Only one of the 19 firms included in the Pensions accounting briefing 2012 reported it had sufficient accounting assets to meet its liabilities at the end of 2011 - the Irish Bank Resolution Corporation, which recorded a funding level of 111%. This compares to three in 2010.

The firm, formerly known as the Anglo Irish Bank, is the only company to consistently report a fully funded DB pension scheme since LCP began its Irish survey in 2009. On average, the funding level last year for the pension schemes included in the survey was 86%.

Firms' pension schemes liabilities amounted to, on average, 33% of their market capitalisation in 2011, but in two cases - Smurfitt Kappa (207%) and Bank of Ireland (197%) - pension liabilities exceeded the company's market value.

LCP said that, while the companies analysed paid €1.2bn into their pension schemes last year, they remained under pressure from trustees, the Irish government and, potentially, Europe to contribute more to fund current and former employees' pensions.

This year, the Irish government introduced a new requirement for DB pension schemes to hold reserves in excess of their statutory minimum liabilities from 2016. This will add between 10-15% to the liabilities of an average pension scheme, LCP said.

Firms could also have to hold greater reserves if new capital funding requirements similar to those being applied to the European insurance industry under Solvency II are introduced for workplace pensions, it noted.
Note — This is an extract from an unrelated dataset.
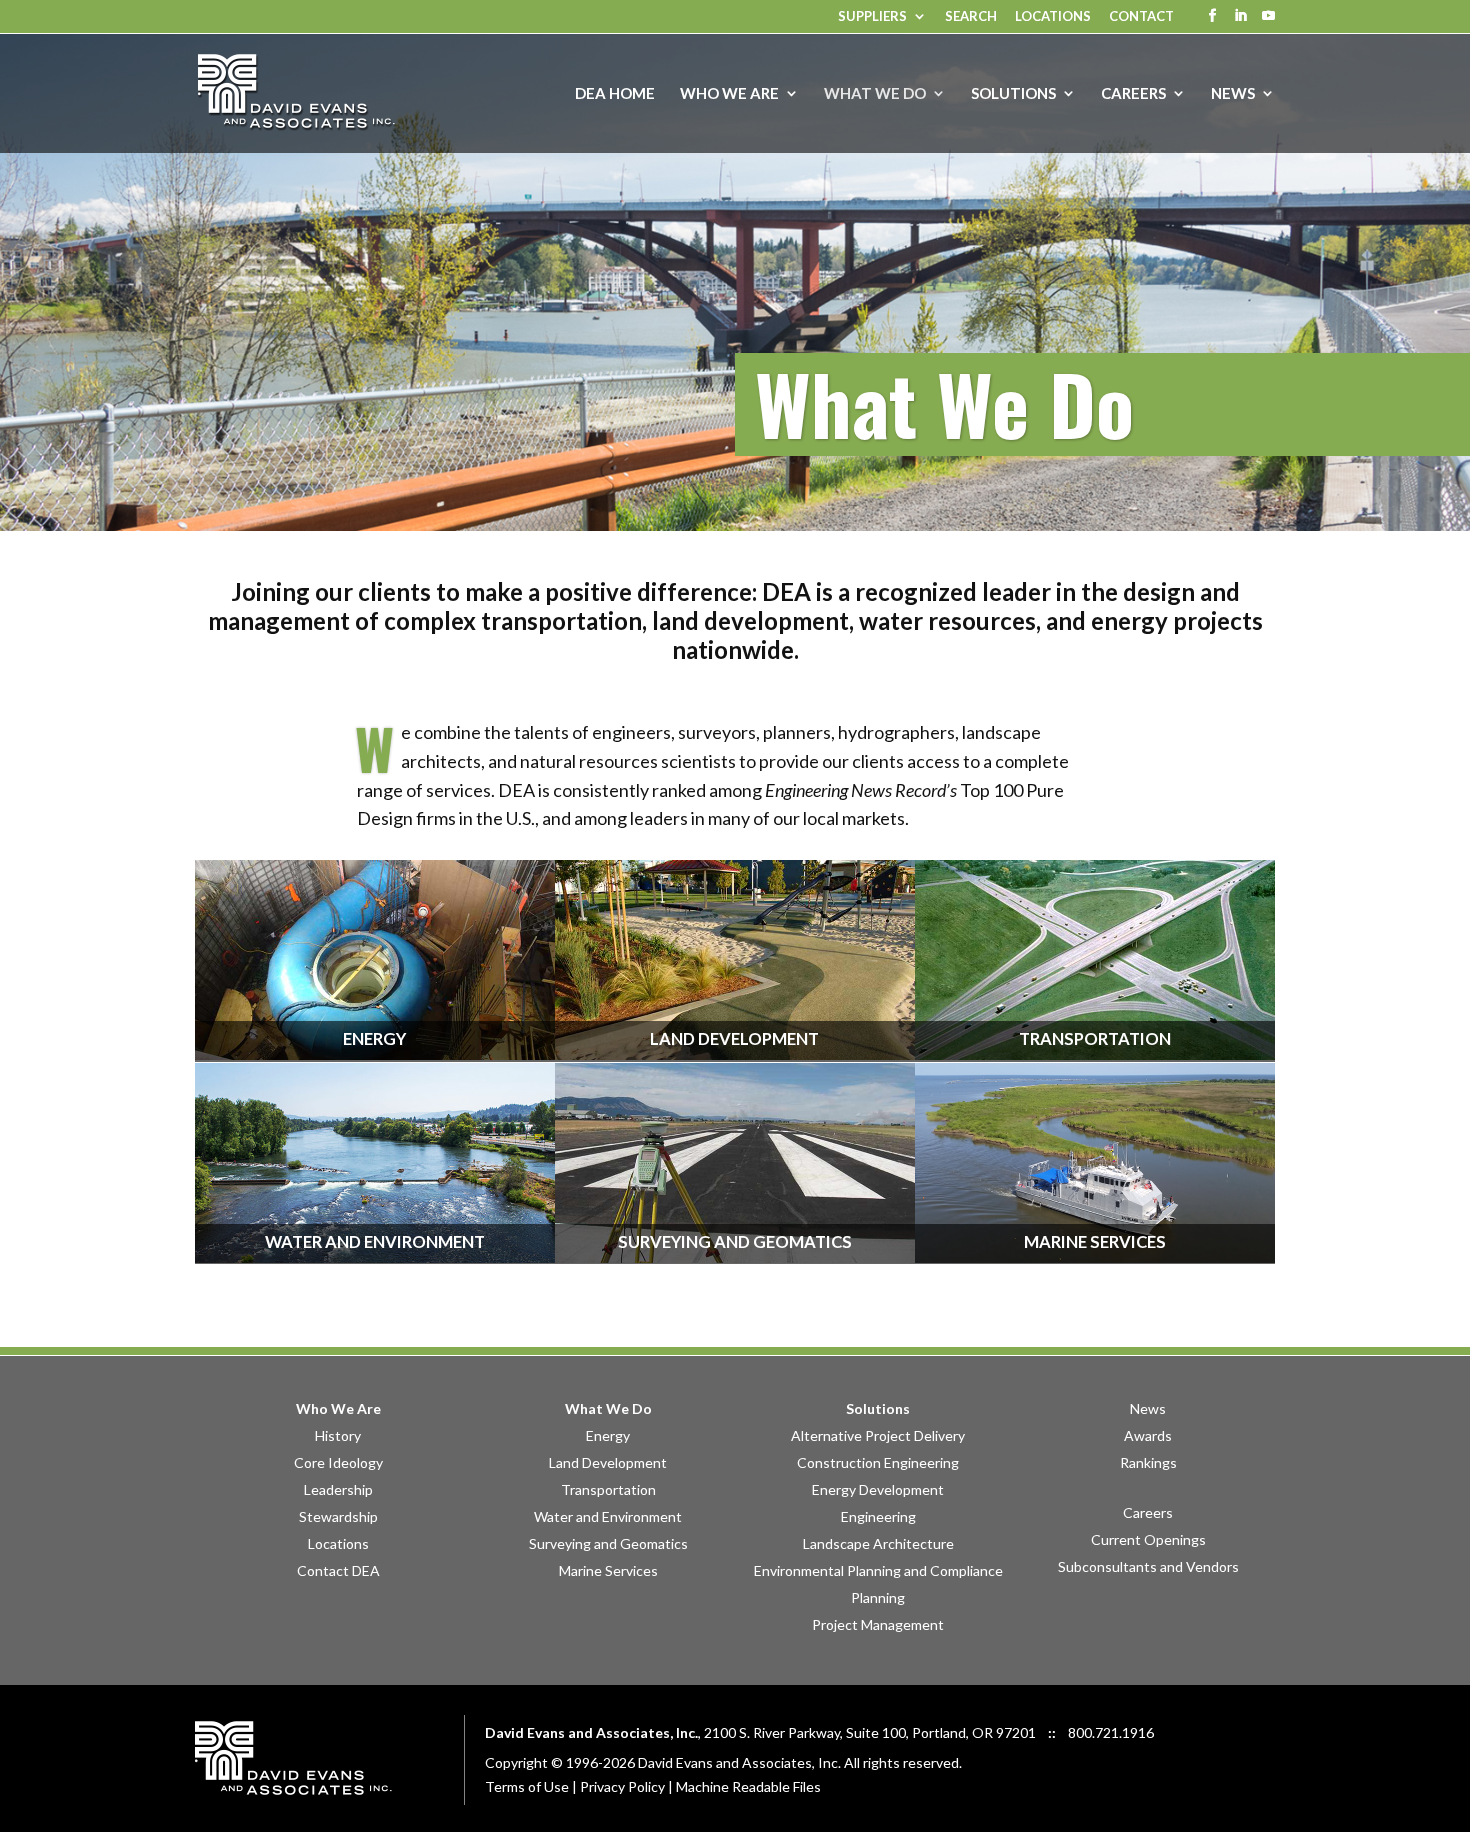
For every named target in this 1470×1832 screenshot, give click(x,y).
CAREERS (1133, 94)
Further pressure could also come from changes due in 2013 to the IAS 19 accounting rule used by firms to value their pension assets and liabilities. This change, which affects how firms calculate the expected return on their pension assets when including it on their income statements, would have knocked around €100m off the 2011 profits for the firms included in the survey, LCP said.
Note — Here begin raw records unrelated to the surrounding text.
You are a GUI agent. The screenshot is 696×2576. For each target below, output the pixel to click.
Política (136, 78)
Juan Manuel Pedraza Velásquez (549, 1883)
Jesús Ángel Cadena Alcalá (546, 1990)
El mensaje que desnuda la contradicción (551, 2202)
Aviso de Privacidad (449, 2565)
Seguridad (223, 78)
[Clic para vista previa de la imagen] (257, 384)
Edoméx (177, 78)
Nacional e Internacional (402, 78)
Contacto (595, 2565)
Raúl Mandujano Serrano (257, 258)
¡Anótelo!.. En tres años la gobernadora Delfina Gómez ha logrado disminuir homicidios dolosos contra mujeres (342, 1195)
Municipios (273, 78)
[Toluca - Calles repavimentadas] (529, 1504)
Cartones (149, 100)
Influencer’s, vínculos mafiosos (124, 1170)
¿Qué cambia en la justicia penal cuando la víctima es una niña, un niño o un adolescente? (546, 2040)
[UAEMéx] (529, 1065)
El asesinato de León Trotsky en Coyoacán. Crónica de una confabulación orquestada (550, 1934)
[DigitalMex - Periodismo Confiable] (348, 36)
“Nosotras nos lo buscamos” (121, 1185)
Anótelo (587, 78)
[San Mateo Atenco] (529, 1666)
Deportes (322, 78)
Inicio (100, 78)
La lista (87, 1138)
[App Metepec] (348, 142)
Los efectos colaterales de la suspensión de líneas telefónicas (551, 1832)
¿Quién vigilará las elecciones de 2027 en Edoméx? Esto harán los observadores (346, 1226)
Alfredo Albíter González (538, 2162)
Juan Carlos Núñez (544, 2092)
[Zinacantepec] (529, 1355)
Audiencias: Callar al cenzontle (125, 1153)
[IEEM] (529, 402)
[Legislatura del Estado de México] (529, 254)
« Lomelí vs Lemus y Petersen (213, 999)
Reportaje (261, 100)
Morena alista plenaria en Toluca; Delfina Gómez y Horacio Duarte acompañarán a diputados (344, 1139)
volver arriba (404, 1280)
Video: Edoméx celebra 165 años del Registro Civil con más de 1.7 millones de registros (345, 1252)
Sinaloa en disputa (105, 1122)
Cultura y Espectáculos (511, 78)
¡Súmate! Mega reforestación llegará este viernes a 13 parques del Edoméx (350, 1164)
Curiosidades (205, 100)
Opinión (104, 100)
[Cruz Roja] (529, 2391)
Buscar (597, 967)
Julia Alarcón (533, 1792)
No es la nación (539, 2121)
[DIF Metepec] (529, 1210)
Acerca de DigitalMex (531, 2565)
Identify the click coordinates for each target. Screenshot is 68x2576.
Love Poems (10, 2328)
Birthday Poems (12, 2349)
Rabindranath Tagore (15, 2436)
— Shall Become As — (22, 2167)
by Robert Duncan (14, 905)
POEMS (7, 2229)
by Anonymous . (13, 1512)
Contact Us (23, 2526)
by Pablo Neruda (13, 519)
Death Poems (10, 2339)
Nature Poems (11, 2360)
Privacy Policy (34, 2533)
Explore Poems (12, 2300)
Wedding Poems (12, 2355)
Conor Daly, partner at LCP and one of the authors of the report, said: 'The combination of challenges posed by the current economic climate, potential changes to tax rules, changes to accounting standards, reintroduction of the Funding Standard and Risk Reserve requirements will make the future of many defined benefit schemes untenable.'

'We believe that a significant number of these schemes will wind up in the next 18 months. In the absence of innovative measures from government and steps to extend working lifetimes, the current trend to provide lower value defined contribution-type pension arrangements will continue.'

This article appeared in our November 2012 issue of The Actuary.